■ WHAT TO WORK ON ■
Repeat the lines from the one containing "WSOY (155, 79)" through the last line of the data, exactly, pictures omitted.

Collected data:
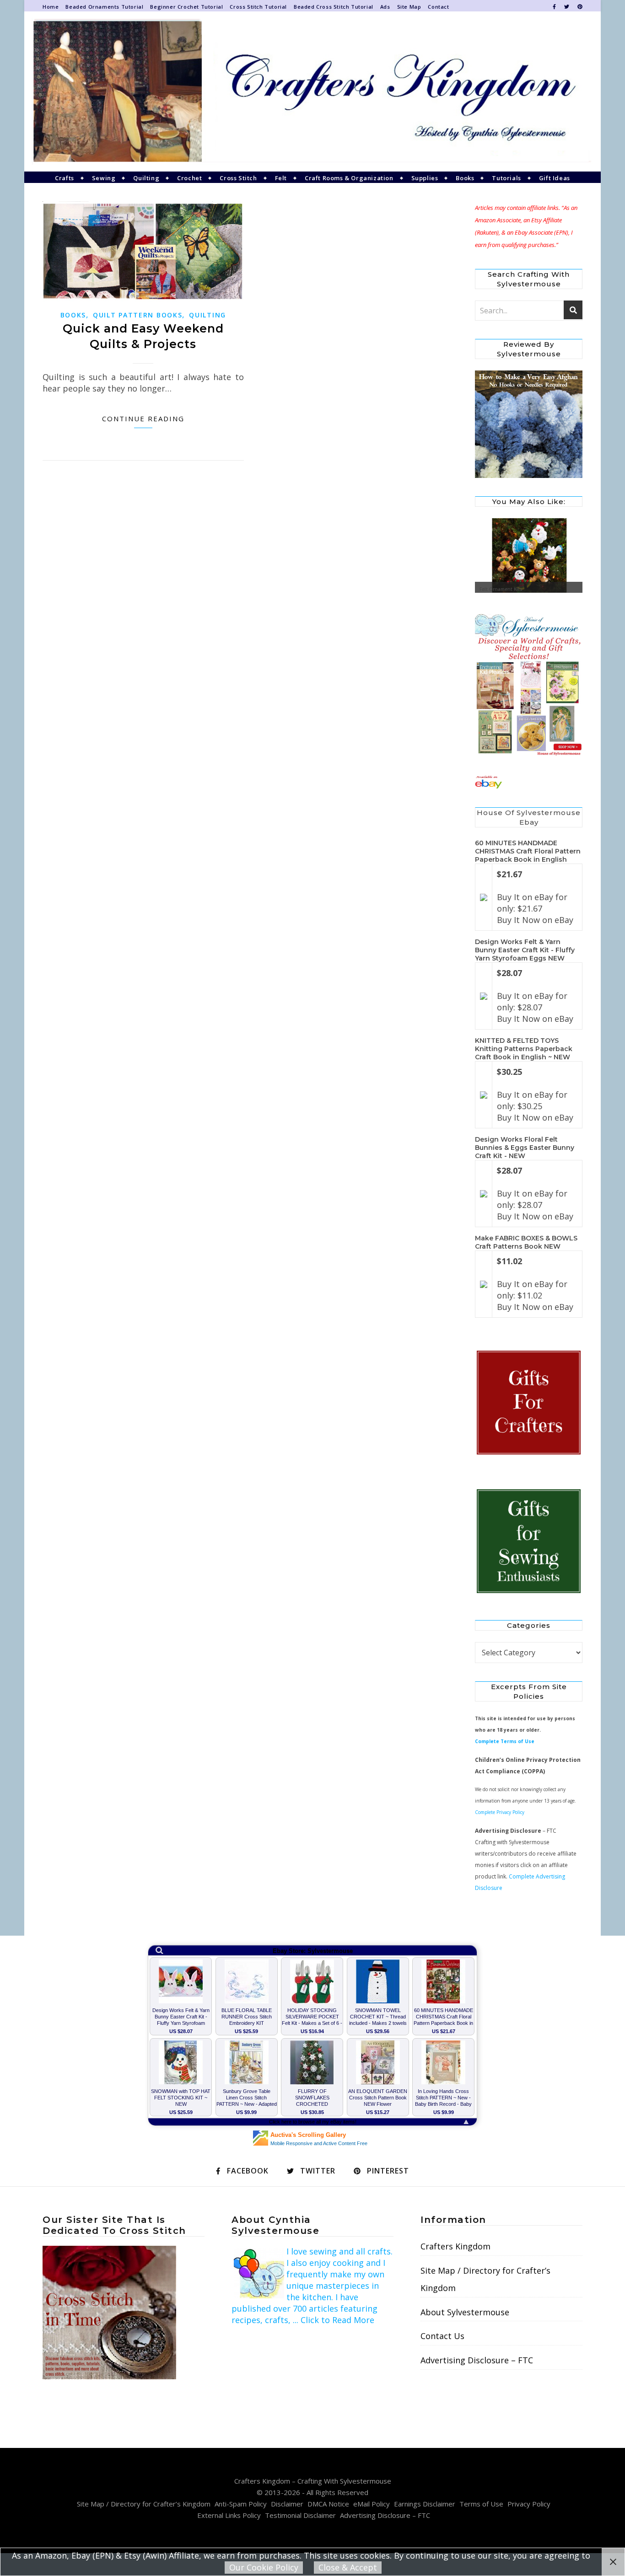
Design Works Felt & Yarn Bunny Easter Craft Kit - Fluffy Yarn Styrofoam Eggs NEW (525, 950)
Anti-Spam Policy (241, 2503)
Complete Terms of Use (504, 1741)
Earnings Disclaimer (424, 2503)
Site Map (409, 6)
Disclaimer (287, 2503)
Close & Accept (347, 2567)
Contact (438, 6)
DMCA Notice (328, 2503)
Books (465, 178)
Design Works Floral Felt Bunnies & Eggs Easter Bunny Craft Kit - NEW (524, 1147)
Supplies (424, 178)
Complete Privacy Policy (499, 1812)
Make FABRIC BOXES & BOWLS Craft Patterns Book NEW (526, 1242)
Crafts (64, 178)
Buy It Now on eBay (535, 919)
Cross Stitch (238, 178)
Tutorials (506, 178)
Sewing (104, 178)
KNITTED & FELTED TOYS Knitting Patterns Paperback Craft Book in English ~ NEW (523, 1048)
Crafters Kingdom (455, 2246)
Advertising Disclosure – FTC (476, 2360)
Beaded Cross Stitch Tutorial (333, 6)
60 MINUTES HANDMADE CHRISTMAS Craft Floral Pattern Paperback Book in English (528, 851)
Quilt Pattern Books (137, 315)
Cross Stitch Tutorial (258, 6)
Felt (281, 178)
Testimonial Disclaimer (300, 2515)
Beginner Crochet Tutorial (186, 6)
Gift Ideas (554, 178)
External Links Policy (229, 2515)
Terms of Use (481, 2503)
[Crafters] (529, 1403)
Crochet (189, 178)
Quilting (146, 178)
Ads (385, 6)
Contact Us (442, 2335)
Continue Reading (143, 418)
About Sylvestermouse (464, 2312)
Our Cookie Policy (263, 2567)
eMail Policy (371, 2503)
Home (51, 6)
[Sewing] (529, 1541)
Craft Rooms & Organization (349, 178)
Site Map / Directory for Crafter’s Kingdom (485, 2279)
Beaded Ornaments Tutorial (104, 6)
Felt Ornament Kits (501, 589)
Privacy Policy (528, 2503)
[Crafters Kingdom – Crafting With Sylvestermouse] (312, 91)
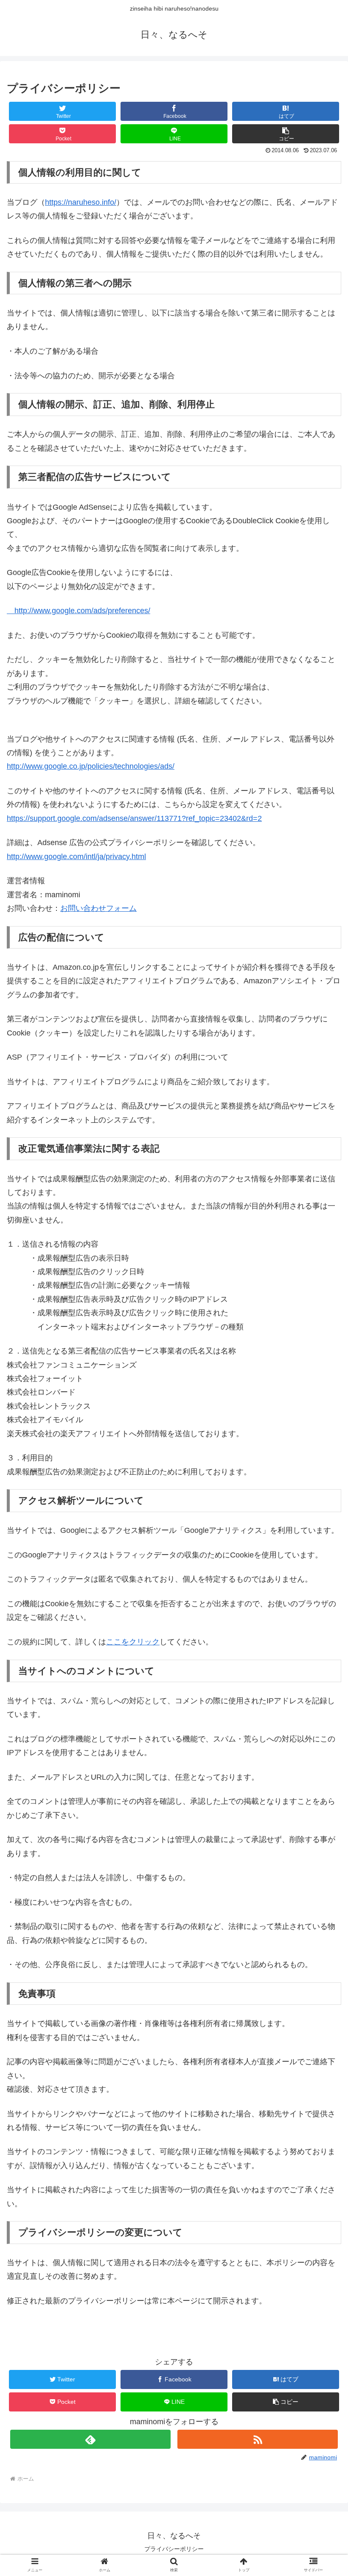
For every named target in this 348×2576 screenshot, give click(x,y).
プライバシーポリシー (174, 2548)
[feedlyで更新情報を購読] (90, 2439)
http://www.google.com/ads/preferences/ (78, 610)
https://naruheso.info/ (80, 202)
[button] (285, 133)
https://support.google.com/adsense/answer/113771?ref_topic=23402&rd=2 (134, 818)
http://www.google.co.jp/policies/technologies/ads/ (90, 766)
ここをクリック (133, 1642)
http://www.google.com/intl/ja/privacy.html (76, 856)
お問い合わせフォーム (98, 908)
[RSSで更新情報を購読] (257, 2439)
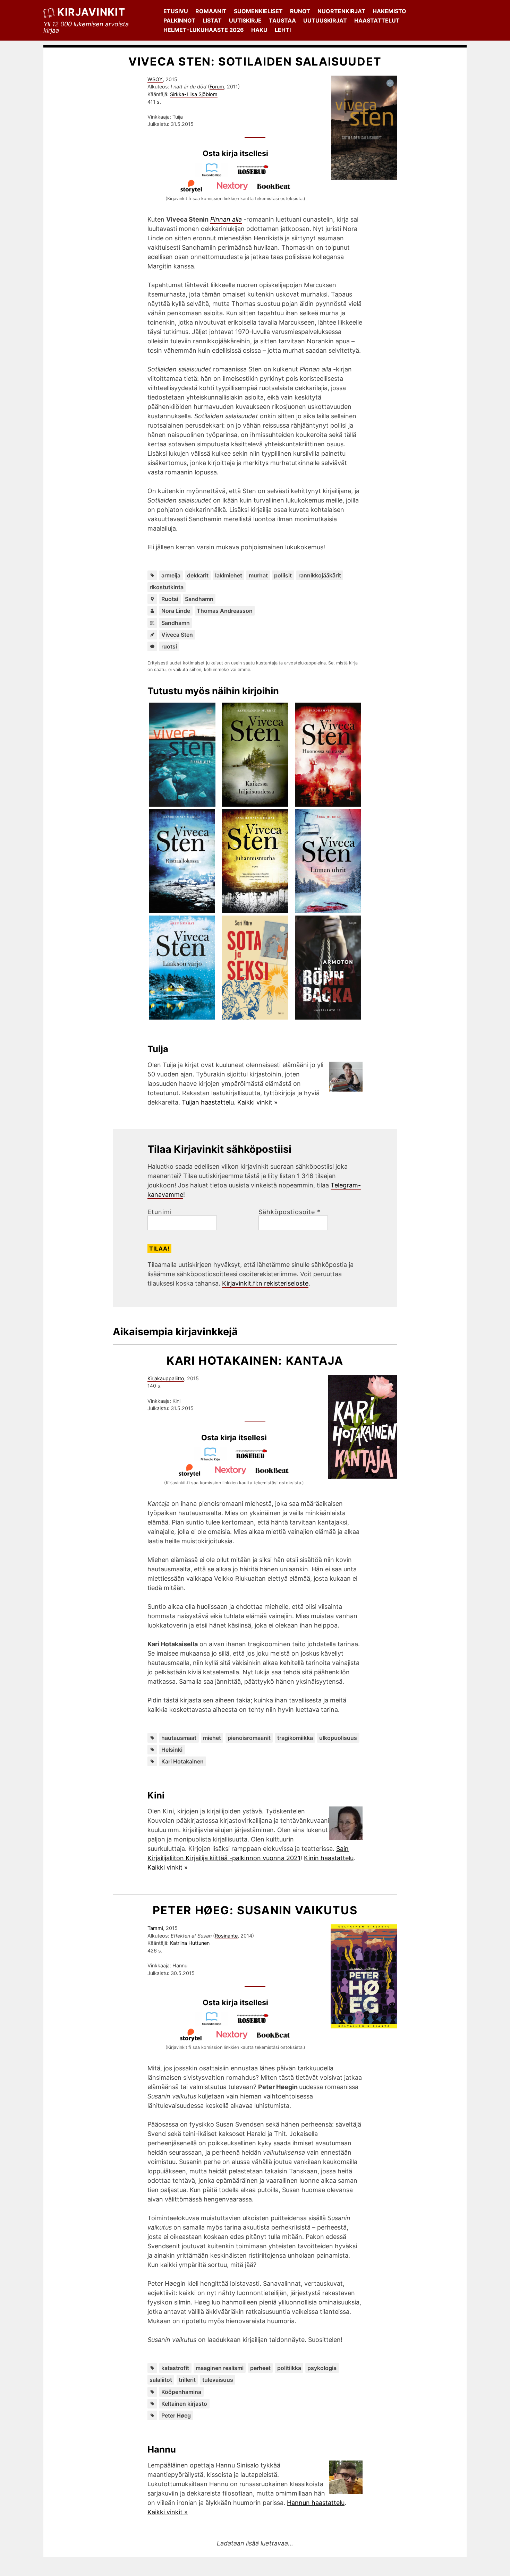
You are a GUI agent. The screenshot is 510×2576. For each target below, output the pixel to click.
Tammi (155, 1928)
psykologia (322, 2367)
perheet (260, 2367)
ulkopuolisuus (338, 1737)
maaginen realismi (220, 2367)
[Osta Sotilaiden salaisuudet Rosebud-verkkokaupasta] (256, 174)
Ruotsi (169, 598)
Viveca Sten (177, 634)
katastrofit (175, 2367)
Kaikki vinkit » (257, 1102)
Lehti (283, 29)
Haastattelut (377, 20)
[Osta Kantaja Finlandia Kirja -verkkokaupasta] (213, 1458)
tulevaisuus (217, 2379)
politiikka (289, 2367)
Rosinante (226, 1936)
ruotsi (169, 646)
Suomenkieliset (258, 11)
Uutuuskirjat (325, 20)
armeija (170, 575)
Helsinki (171, 1749)
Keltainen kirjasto (184, 2403)
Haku (259, 29)
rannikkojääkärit (319, 575)
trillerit (187, 2379)
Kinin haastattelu (329, 1858)
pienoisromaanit (249, 1737)
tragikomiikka (295, 1737)
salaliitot (161, 2379)
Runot (300, 11)
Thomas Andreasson (225, 610)
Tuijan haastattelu (208, 1102)
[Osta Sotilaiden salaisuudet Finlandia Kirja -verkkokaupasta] (215, 174)
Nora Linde (175, 610)
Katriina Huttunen (190, 1943)
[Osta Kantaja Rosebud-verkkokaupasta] (254, 1458)
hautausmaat (178, 1737)
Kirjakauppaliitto (165, 1378)
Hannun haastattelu (316, 2502)
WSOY (155, 79)
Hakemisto (389, 11)
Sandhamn (199, 598)
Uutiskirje (245, 20)
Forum (217, 86)
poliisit (283, 575)
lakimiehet (228, 575)
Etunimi (159, 1212)
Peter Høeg (176, 2415)
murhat (258, 575)
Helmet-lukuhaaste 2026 (203, 29)
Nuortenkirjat (341, 11)
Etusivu (175, 11)
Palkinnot (179, 20)
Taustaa (282, 20)
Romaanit (211, 11)
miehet (212, 1737)
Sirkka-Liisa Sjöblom (194, 94)
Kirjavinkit (91, 12)
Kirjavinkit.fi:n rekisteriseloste (265, 1283)
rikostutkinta (167, 587)
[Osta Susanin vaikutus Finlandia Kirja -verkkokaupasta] (215, 2023)
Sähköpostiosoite (289, 1212)
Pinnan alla (226, 219)
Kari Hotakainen (182, 1761)
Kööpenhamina (181, 2391)
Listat (212, 20)
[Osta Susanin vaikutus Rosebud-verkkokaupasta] (256, 2023)
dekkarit (198, 575)
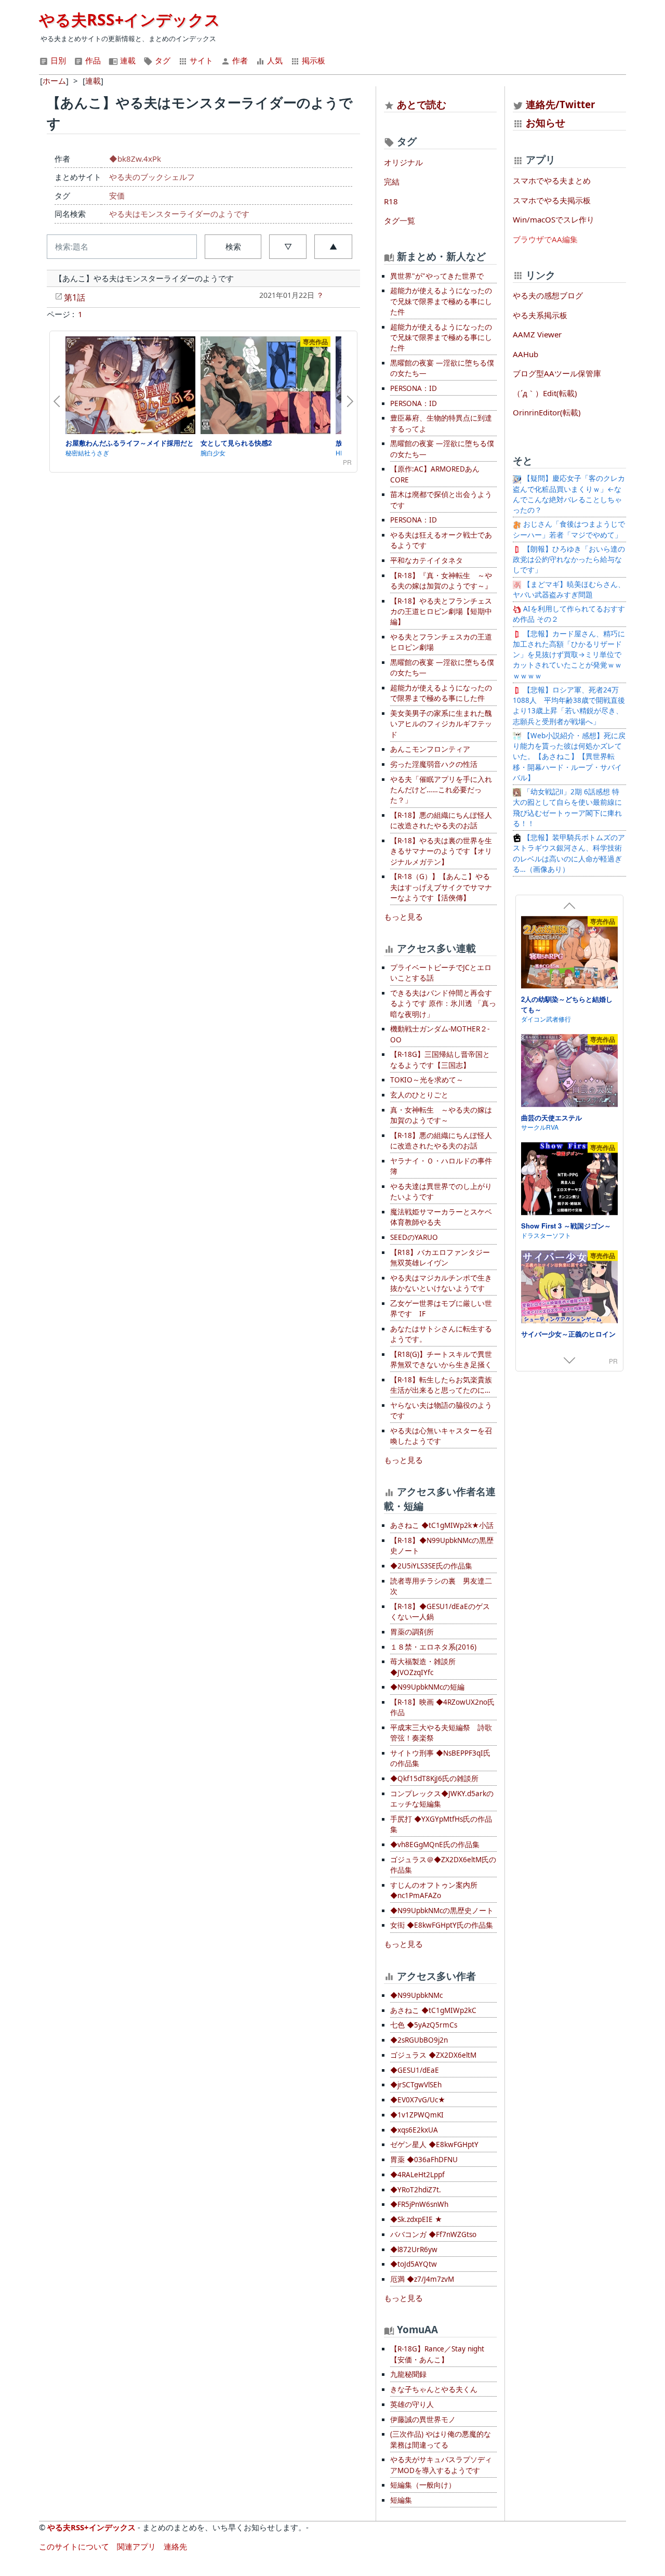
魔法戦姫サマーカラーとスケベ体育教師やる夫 (441, 1217)
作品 (92, 60)
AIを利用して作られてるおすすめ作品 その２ (569, 614)
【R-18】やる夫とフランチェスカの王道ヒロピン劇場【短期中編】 (441, 611)
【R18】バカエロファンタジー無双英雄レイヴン (440, 1257)
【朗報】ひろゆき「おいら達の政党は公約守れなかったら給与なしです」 (569, 559)
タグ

■ COMPLETED TASK ■
WSOY (155, 79)
Hakemisto (389, 11)
Sandhamn (199, 598)
Uutiskirje (245, 20)
Forum (217, 86)
poliisit (283, 575)
lakimiehet (228, 575)
Etunimi (159, 1212)
Peter Høeg (176, 2415)
murhat (258, 575)
Helmet-lukuhaaste 2026 (203, 29)
Nuortenkirjat (341, 11)
Etusivu (175, 11)
Palkinnot (179, 20)
Taustaa (282, 20)
Romaanit (211, 11)
miehet (212, 1737)
Sirkka-Liisa Sjöblom (194, 94)
Kirjavinkit (91, 12)
Kirjavinkit.fi:n rekisteriseloste (265, 1283)
rikostutkinta (167, 587)
[Osta Susanin vaikutus Finlandia Kirja -verkkokaupasta] (215, 2023)
Sähköpostiosoite (289, 1212)
Pinnan alla (226, 219)
Kari Hotakainen (182, 1761)
Kööpenhamina (181, 2391)
Listat (212, 20)
[Osta Susanin vaikutus Rosebud-verkkokaupasta] (256, 2023)
dekkarit (198, 575)
魔法戦姫サマーカラーとスケベ体育教師やる夫 (441, 1217)
作品 (92, 60)
AIを利用して作られてるおすすめ作品 その２ (569, 614)
【R-18】やる夫とフランチェスカの王道ヒロピン劇場【短期中編】 (441, 611)
【R18】バカエロファンタジー無双英雄レイヴン (440, 1257)
【朗報】ひろゆき「おいら達の政党は公約守れなかったら給与なしです」 (569, 559)
タグ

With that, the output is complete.